Objectif —
Recopiez à l'identique le passage qui s'ouvre sur la ligne contenant « The width and » et se ferme sur celle contenant « tap(946, 85) », ces deux lignes comprises. Laissez les images hors de votre réponse.

Jeu de lignes —
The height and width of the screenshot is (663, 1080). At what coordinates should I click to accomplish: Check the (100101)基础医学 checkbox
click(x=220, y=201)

...

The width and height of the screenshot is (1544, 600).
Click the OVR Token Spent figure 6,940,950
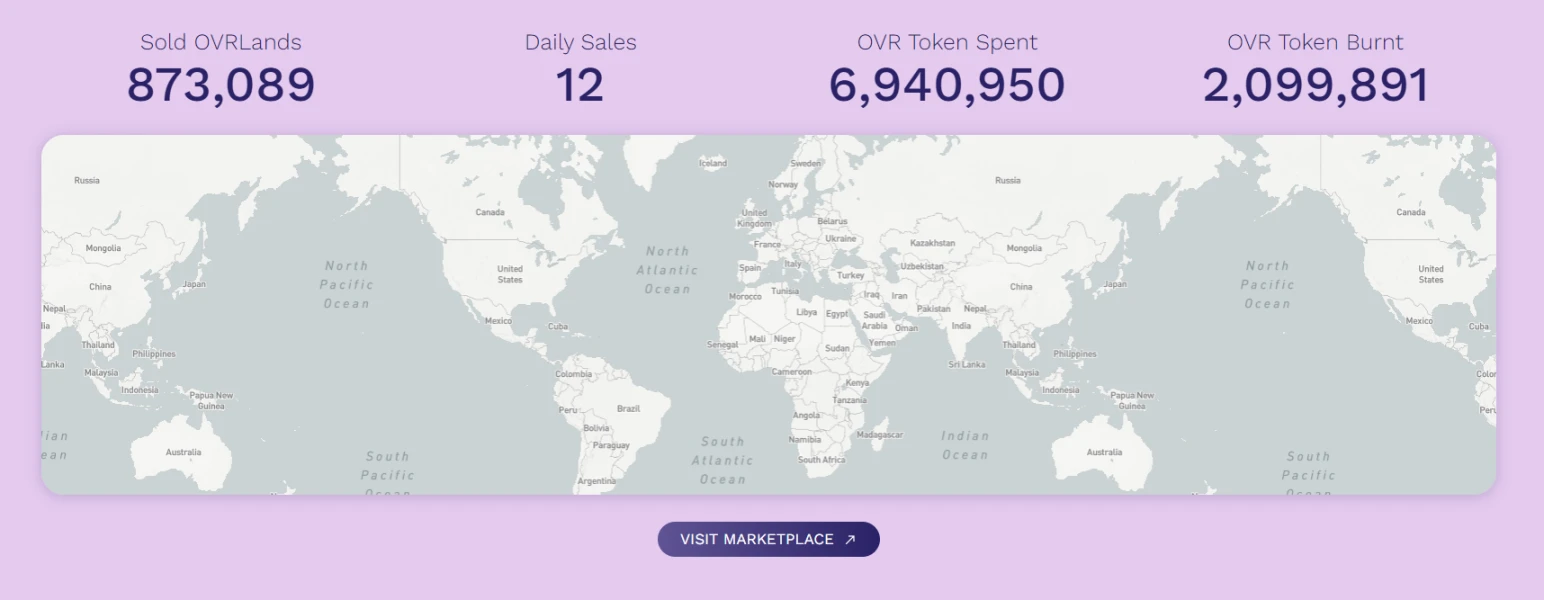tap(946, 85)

Sortie complète —
The width and height of the screenshot is (1544, 600).
Click the OVR Token Spent figure 6,940,950
tap(946, 85)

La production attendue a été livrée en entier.